WorksheetThe Honest Roof Guide
Cash, Financing, or Both. A Worksheet
There are really only three ways to pay for a roof. This worksheet walks you through the math so you know which one fits.
Time to use: 15 minutes with your bank statement
Path 1. Pay cash
- Cost of the roof: $______
- Savings you can use without dropping below 3 months of emergency fund: $______
- Shortfall (if any): $______
- If shortfall is 0: pay cash. Done.
- If shortfall is small: ask about a "deposit + finished" split. Many roofers (us included) will take 50% on material delivery and 50% on completion. No financing needed.
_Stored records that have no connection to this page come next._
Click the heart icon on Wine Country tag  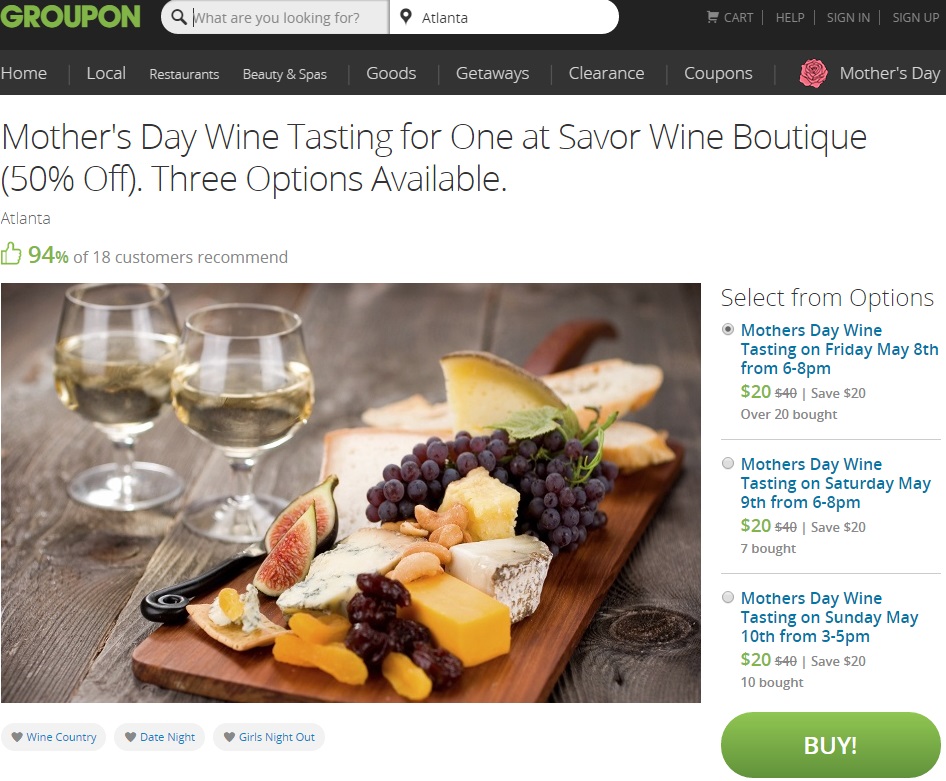click(18, 736)

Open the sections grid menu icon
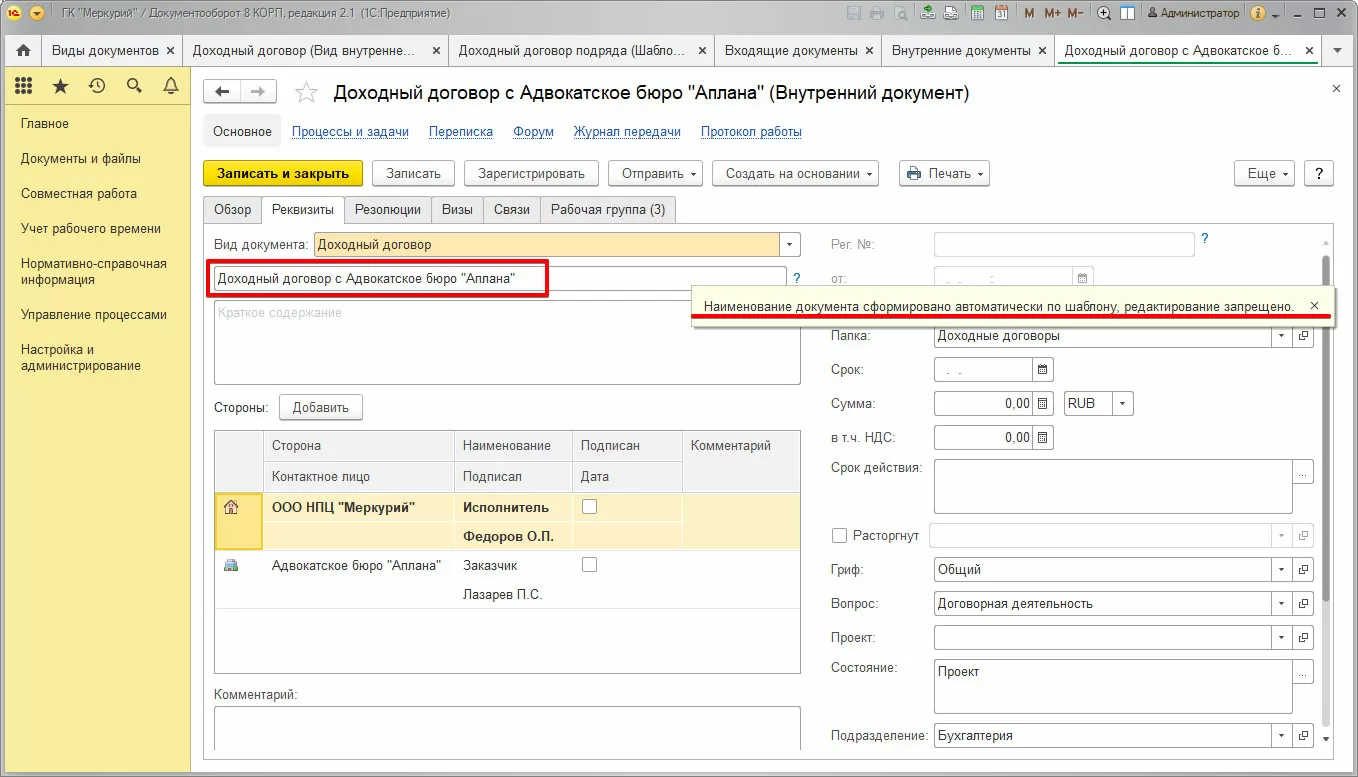(24, 87)
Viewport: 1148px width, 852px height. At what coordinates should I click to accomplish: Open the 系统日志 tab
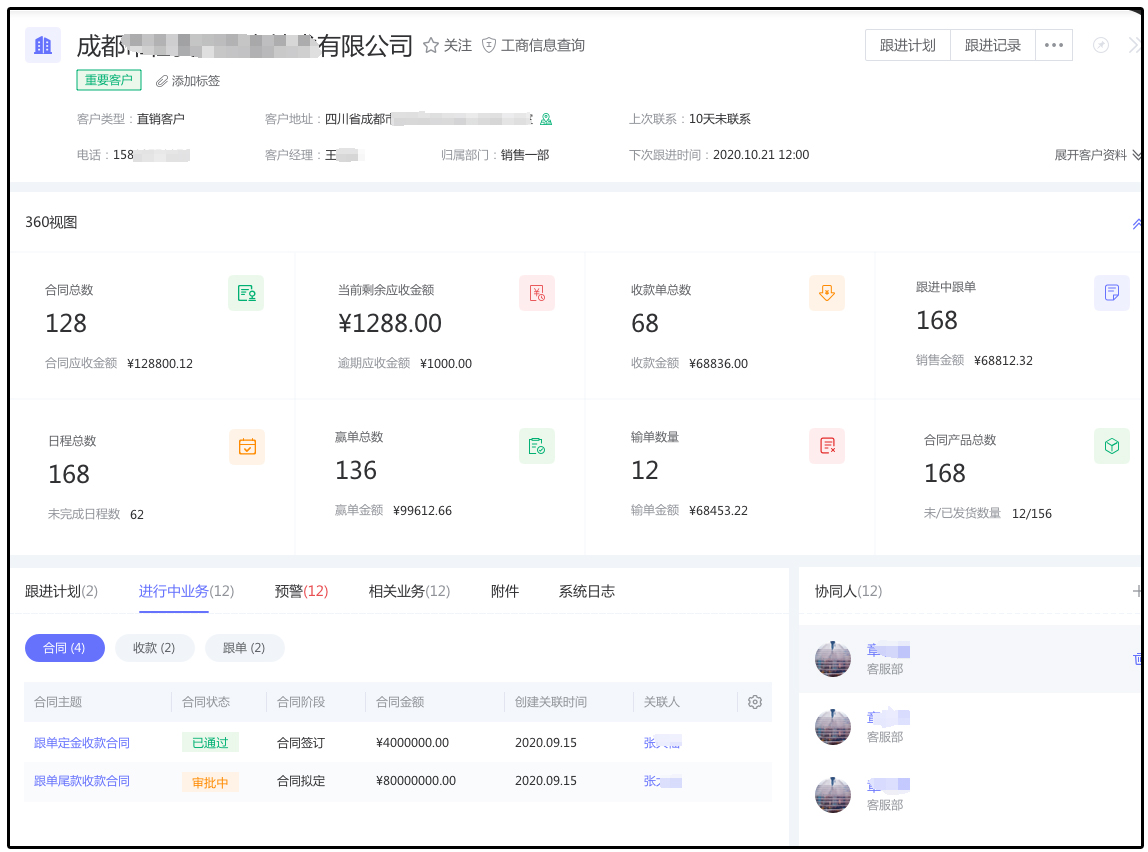coord(586,591)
Path 2. Insurance pays most
- Carrier-approved scope of loss: $______
- Your deductible: $______
- Out of pocket: deductible only
- If your deductible is a percentage of home value, this number can be $5,000 to $15,000. Plan for it. That is the number the worksheet is about.
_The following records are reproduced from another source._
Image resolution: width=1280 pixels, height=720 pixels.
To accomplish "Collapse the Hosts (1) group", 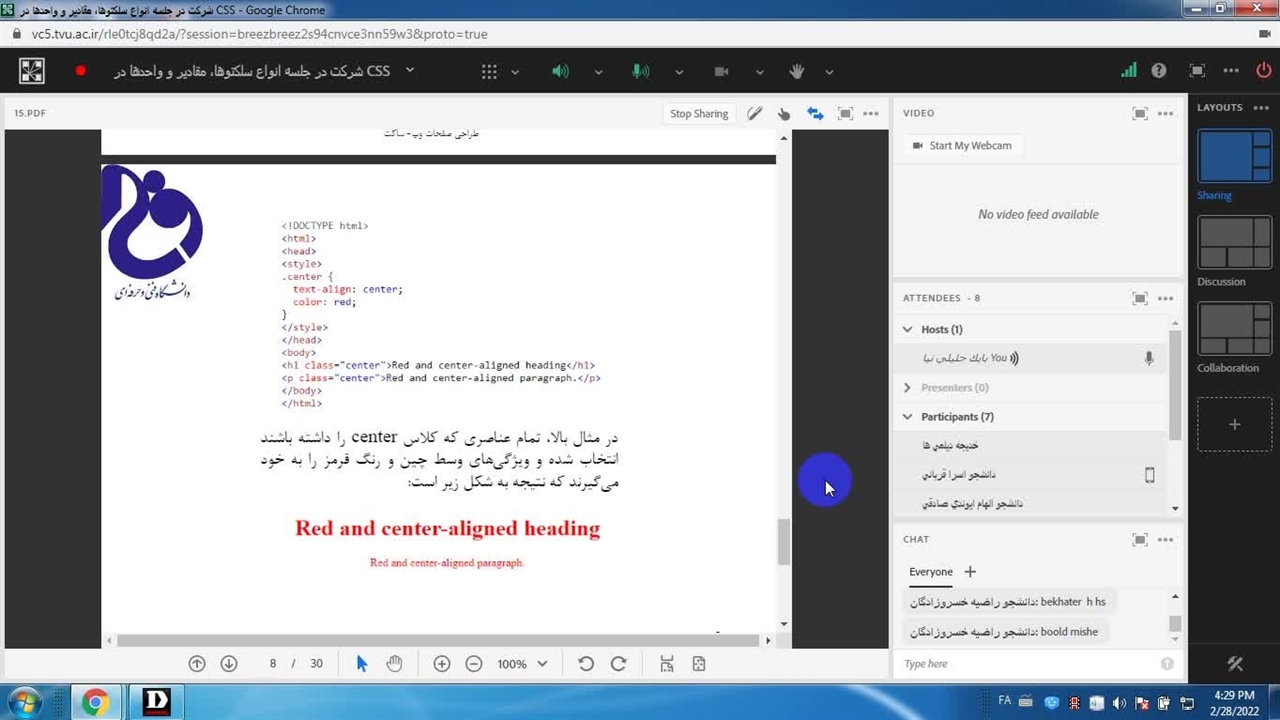I will (x=908, y=329).
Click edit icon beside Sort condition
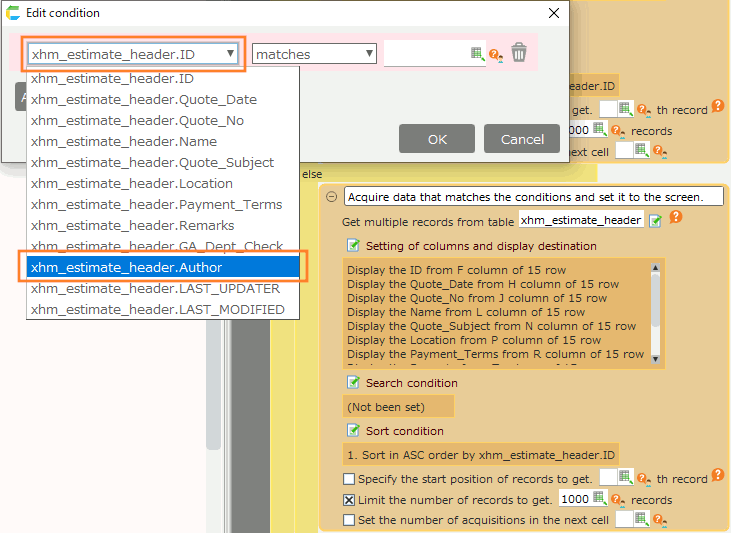 352,431
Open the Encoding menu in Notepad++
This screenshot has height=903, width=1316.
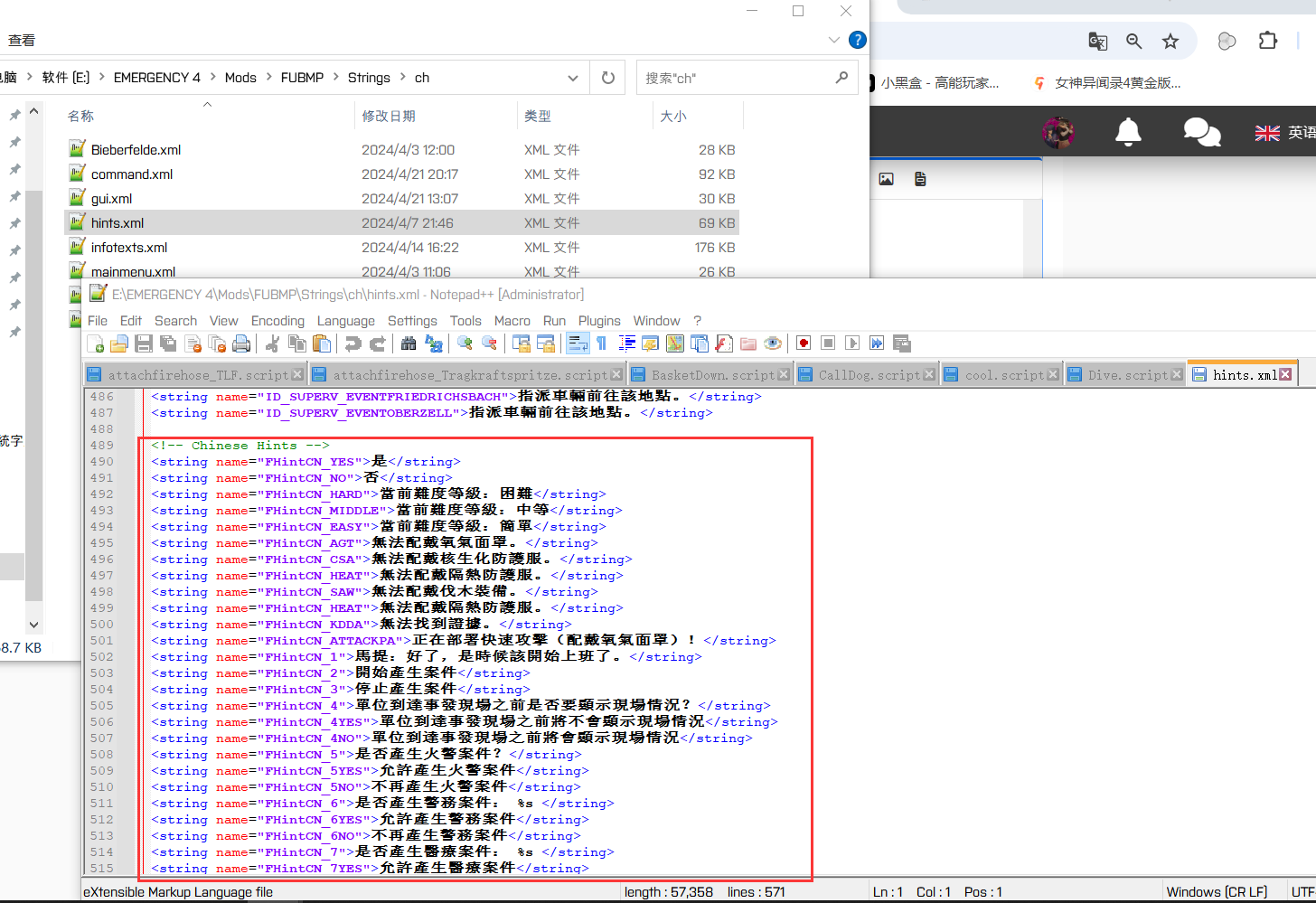pyautogui.click(x=277, y=321)
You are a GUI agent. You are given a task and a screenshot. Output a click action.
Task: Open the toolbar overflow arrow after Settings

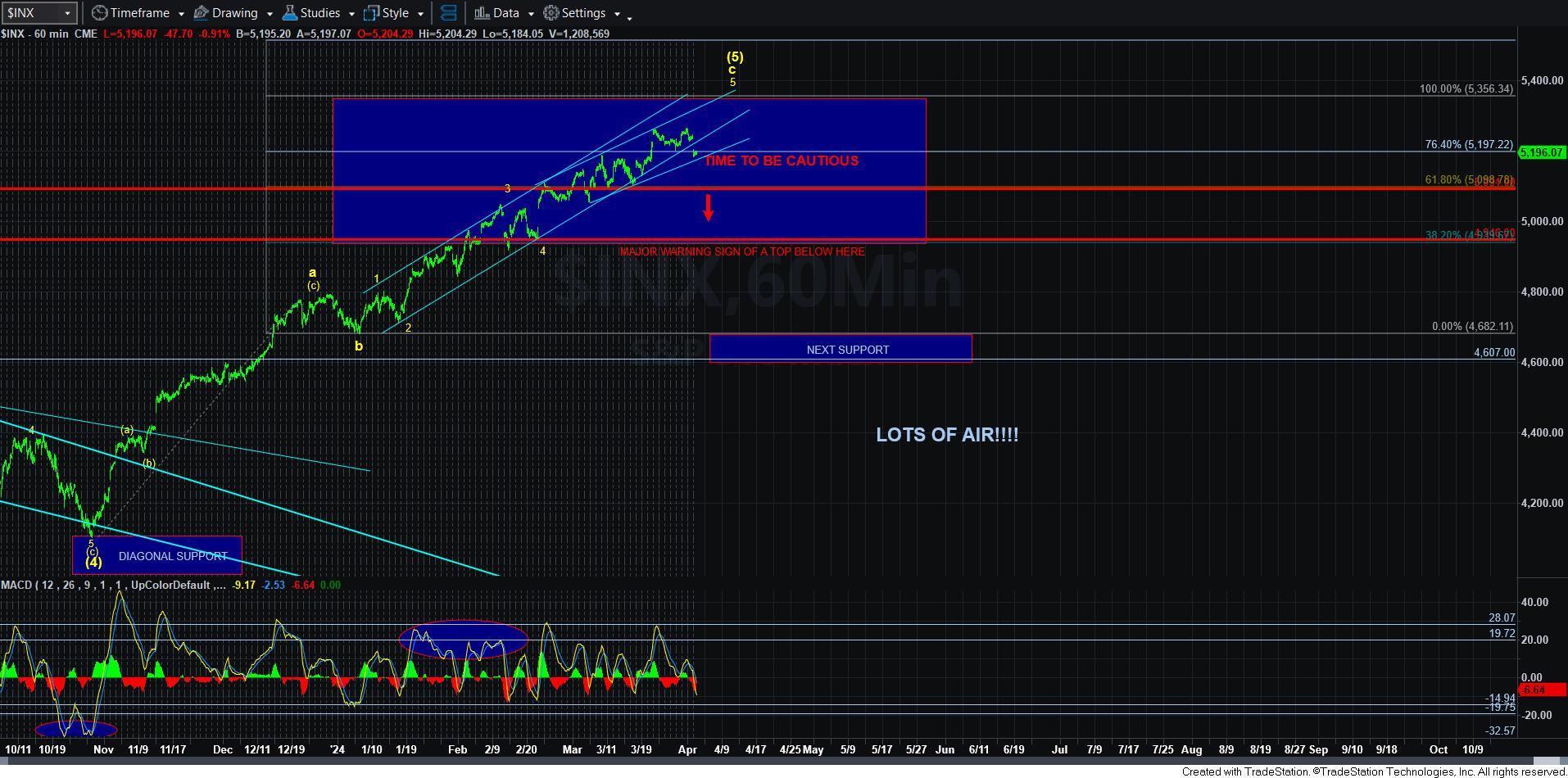click(629, 16)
Path 3. Finance the whole thing
- Cost of the roof: $______
- Monthly payment you can afford: $______
- At Service Finance Company (our partner), $20,000 roof at 9.99% for 10 years is about $264/month.
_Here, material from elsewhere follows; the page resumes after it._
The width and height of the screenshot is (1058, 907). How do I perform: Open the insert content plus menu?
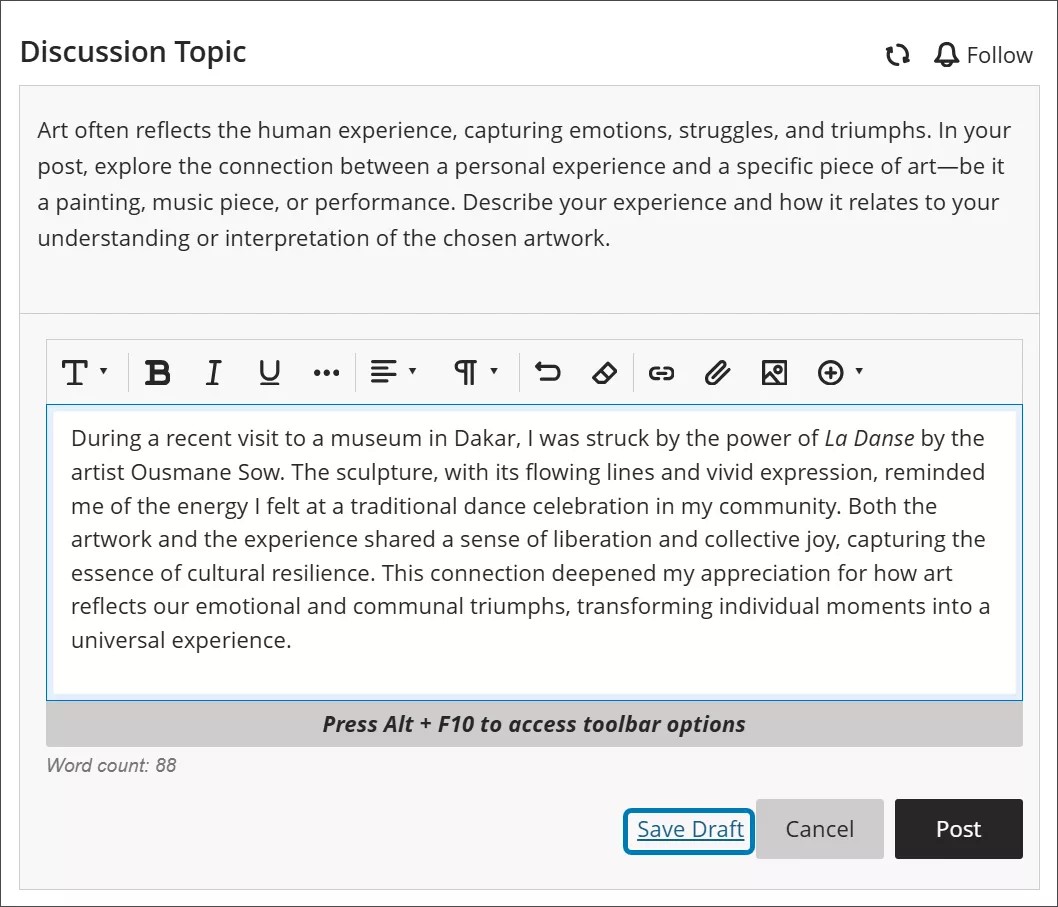[836, 372]
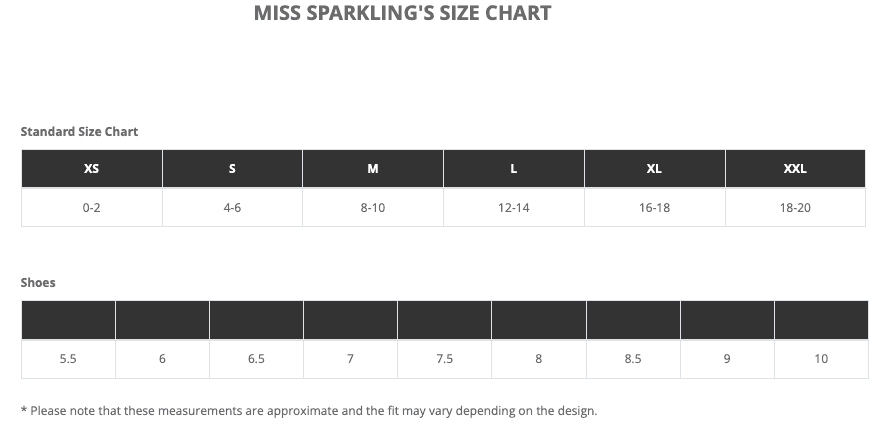Screen dimensions: 894x435
Task: Click shoe size 10 cell
Action: pos(821,359)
- At Enhancify, same roof can be 12 months no interest if paid in full inside the promo window. After that the rate is high. Read the fine print.
- Rule of thumb: pick a term that gets the payment under what you save by not having a roof leak. If the new roof saves you $80/month in cooling costs, a $200/month payment is workable.
Use ncroofingservice.com/financing for the live calculator. The numbers above are illustrative.
The split that most people use
- 40% of NC homeowners pay cash for the full roof
- 35% file insurance and pay only the deductible
- 25% finance some or all of it
- There is no wrong answer. The wrong move is letting a roofer push you into a financing product they get a kickback on.
Money decisions are personal. Use this worksheet, then talk to your spouse and your bank, not to the roofer in your driveway. A real roofer will walk you through the math without trying to sell you a loan.